Pixel coordinate grounding data

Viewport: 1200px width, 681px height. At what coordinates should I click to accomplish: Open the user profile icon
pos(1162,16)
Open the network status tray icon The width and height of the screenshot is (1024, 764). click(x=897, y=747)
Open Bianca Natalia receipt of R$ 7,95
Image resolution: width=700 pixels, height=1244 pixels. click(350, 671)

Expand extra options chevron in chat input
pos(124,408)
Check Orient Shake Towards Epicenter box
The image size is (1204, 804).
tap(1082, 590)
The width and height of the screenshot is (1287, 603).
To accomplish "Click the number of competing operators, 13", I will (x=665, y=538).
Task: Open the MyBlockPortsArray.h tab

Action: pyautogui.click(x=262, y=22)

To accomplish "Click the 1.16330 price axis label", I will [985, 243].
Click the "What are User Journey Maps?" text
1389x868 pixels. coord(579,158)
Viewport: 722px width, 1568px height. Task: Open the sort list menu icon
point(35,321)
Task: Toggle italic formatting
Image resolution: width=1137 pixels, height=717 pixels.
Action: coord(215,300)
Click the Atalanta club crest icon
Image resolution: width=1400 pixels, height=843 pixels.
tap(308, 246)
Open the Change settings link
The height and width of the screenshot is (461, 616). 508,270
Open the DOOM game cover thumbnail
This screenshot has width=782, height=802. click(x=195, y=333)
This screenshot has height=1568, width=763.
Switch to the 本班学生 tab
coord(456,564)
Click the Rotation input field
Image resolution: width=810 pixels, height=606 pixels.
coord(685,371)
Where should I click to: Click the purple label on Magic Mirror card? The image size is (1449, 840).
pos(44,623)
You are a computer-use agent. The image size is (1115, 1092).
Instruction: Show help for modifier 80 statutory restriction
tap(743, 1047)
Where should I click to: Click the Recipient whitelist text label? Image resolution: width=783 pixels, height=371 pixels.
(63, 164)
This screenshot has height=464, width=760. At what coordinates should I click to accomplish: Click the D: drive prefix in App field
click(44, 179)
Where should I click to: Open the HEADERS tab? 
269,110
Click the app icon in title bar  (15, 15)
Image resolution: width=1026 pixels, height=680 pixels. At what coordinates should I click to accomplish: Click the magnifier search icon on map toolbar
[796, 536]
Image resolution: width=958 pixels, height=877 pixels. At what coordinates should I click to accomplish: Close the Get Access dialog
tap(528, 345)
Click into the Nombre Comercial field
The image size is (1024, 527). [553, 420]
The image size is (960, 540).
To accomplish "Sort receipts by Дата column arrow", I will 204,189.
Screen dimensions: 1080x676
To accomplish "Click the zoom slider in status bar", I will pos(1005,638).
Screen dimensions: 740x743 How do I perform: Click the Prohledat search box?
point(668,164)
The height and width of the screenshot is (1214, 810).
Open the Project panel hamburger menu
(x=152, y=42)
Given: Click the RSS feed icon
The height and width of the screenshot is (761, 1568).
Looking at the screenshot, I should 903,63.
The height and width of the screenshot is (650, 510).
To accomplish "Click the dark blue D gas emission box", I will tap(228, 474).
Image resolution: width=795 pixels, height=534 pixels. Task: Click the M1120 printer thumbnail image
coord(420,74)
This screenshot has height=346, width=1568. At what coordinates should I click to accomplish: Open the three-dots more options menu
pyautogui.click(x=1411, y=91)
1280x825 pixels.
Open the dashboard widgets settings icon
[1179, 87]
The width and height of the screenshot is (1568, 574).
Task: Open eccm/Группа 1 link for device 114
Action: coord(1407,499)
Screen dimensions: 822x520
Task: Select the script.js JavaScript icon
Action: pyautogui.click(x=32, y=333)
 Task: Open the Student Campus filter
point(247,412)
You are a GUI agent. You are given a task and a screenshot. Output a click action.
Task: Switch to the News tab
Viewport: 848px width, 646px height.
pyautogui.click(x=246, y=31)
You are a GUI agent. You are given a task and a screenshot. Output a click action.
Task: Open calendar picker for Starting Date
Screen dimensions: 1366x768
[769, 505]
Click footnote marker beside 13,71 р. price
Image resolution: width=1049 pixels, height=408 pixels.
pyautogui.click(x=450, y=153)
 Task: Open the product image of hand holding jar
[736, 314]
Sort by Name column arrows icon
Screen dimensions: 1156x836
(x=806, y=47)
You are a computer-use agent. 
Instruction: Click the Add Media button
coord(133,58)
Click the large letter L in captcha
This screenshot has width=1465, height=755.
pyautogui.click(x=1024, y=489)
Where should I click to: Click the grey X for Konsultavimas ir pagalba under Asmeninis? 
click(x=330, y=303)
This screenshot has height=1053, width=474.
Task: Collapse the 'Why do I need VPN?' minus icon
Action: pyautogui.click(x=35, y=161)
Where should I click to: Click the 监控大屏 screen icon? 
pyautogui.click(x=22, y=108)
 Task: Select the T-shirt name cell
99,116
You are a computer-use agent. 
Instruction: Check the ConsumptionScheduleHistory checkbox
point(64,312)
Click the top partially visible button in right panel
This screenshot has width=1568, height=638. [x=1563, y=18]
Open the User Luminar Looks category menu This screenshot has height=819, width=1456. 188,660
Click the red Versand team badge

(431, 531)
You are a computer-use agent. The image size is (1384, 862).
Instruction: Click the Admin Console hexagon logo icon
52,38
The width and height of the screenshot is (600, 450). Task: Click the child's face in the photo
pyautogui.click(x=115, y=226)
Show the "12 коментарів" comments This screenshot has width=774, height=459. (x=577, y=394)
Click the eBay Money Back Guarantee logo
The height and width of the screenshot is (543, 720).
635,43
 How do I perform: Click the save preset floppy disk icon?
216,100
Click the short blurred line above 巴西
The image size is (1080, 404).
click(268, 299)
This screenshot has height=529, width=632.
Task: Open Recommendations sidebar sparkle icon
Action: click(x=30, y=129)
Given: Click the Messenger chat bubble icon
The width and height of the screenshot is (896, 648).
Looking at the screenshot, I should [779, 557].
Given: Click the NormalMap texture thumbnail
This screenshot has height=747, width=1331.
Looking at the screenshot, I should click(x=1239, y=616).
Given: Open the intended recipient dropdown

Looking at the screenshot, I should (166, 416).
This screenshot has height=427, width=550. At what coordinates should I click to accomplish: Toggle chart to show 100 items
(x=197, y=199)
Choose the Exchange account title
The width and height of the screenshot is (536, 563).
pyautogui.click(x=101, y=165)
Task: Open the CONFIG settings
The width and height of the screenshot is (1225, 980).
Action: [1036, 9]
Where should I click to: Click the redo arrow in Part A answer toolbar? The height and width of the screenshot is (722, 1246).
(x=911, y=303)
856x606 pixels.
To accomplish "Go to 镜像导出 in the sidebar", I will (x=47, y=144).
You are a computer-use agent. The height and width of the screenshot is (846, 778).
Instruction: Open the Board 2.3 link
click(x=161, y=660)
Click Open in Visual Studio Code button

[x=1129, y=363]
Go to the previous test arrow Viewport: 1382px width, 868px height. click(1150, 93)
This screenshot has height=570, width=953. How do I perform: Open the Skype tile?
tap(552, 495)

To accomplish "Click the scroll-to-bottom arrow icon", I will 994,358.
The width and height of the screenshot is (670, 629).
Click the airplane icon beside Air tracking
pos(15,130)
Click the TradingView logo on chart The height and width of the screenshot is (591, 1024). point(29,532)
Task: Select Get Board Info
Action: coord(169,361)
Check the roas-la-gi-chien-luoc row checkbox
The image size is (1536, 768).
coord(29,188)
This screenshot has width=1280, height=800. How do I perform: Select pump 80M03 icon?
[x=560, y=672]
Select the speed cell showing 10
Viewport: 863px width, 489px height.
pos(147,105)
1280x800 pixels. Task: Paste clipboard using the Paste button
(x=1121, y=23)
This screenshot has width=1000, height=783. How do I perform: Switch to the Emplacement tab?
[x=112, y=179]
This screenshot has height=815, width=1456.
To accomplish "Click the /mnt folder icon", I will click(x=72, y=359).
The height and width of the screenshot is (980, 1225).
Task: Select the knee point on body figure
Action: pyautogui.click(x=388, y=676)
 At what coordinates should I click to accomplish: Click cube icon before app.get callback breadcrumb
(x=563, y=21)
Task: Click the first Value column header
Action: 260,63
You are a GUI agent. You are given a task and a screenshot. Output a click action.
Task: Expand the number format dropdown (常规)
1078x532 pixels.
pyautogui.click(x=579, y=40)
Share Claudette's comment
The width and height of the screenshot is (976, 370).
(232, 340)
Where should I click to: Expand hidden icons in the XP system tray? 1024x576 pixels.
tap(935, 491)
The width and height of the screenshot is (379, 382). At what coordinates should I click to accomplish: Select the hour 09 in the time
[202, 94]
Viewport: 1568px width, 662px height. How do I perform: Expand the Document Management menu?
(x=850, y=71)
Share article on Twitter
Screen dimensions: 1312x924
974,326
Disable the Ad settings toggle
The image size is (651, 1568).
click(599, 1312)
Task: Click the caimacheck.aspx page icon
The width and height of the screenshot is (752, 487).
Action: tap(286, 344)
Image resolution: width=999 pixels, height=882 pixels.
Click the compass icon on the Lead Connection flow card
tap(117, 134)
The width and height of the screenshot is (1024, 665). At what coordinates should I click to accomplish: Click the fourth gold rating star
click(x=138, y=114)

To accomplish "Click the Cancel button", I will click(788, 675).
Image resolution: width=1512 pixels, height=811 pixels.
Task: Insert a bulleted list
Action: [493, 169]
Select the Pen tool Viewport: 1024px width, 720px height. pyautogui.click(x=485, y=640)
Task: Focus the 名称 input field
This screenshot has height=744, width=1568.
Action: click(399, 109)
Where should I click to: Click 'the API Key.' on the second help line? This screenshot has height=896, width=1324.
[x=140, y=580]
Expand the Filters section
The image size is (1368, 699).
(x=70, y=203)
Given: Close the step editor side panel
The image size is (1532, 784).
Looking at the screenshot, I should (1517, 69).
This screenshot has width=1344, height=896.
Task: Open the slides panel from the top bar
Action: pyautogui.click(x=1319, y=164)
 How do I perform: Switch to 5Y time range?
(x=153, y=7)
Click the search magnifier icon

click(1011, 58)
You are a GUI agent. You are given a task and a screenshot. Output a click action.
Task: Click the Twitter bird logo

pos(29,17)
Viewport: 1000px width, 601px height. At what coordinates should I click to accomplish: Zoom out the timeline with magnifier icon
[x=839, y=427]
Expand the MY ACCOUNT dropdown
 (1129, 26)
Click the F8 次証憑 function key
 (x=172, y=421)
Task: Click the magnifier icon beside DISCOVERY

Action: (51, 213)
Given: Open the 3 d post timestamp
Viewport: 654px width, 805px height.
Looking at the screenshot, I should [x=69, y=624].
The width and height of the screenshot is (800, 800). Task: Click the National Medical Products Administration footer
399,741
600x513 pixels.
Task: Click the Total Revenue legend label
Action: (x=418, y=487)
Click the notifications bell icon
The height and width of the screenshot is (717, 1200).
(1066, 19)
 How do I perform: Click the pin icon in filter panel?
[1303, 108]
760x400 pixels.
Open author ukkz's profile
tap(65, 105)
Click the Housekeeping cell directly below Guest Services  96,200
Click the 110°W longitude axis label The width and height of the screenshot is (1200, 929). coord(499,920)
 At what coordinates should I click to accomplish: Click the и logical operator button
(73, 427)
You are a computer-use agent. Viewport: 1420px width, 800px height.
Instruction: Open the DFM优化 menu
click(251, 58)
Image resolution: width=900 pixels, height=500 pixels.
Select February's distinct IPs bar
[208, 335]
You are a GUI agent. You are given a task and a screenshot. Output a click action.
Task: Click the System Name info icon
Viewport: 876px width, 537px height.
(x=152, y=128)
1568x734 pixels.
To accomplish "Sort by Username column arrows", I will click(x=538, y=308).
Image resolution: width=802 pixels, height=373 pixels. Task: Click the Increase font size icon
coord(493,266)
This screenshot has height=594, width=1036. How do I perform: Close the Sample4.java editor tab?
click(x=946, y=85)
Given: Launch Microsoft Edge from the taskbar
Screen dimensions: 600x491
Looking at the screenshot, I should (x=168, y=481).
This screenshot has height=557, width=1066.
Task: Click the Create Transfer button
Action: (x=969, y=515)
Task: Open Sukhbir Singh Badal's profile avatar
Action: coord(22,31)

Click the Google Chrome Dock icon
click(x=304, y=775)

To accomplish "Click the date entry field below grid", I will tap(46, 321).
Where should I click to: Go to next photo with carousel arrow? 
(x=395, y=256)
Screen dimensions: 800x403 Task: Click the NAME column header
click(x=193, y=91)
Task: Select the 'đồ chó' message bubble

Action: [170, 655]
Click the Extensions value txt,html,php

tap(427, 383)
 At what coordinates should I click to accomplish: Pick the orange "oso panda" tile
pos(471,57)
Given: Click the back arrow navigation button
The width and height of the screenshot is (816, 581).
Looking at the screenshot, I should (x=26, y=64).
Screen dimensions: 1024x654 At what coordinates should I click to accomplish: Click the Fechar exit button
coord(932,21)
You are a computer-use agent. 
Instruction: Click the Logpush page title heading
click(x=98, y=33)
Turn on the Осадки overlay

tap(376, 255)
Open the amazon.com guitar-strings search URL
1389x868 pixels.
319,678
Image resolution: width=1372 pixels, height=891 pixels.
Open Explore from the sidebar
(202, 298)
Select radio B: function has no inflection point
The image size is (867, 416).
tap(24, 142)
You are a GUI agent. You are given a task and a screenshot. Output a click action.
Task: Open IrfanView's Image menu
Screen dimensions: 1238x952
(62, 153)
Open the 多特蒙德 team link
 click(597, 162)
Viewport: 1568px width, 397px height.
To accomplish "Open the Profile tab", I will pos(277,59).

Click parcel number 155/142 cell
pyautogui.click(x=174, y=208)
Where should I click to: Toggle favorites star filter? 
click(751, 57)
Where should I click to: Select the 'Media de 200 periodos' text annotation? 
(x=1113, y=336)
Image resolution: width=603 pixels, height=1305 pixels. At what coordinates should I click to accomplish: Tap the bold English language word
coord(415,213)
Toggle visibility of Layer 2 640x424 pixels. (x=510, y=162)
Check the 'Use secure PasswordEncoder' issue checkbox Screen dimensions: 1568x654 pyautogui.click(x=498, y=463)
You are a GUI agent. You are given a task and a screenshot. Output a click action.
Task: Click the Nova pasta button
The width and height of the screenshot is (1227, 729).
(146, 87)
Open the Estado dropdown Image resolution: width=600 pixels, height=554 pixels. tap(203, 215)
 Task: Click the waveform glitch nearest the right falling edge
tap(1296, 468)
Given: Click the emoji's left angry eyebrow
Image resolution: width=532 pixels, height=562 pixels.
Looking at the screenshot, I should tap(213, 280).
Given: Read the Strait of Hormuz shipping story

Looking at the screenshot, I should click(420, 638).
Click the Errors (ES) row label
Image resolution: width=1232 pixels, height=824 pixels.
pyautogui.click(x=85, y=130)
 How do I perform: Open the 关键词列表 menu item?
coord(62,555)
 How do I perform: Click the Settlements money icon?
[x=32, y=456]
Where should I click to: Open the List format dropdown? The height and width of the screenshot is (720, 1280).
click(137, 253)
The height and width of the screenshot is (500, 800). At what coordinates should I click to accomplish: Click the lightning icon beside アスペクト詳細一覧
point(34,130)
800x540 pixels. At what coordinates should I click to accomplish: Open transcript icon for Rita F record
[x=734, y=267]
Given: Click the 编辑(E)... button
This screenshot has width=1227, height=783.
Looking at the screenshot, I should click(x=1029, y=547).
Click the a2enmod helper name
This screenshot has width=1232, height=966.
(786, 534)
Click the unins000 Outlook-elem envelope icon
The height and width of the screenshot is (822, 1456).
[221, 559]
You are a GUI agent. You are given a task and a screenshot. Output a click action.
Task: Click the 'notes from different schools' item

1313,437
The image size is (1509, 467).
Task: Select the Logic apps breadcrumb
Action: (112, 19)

## Task statement
With the line containing "This screenshot has width=1227, height=783." as the first and the final line of the entries above as the last, write out that span exactly and nothing more.

## Expected output
This screenshot has width=1227, height=783.
Looking at the screenshot, I should click(x=1029, y=547).
Click the a2enmod helper name
This screenshot has width=1232, height=966.
(786, 534)
Click the unins000 Outlook-elem envelope icon
The height and width of the screenshot is (822, 1456).
[221, 559]
You are a GUI agent. You are given a task and a screenshot. Output a click action.
Task: Click the 'notes from different schools' item

1313,437
The image size is (1509, 467).
Task: Select the Logic apps breadcrumb
Action: (112, 19)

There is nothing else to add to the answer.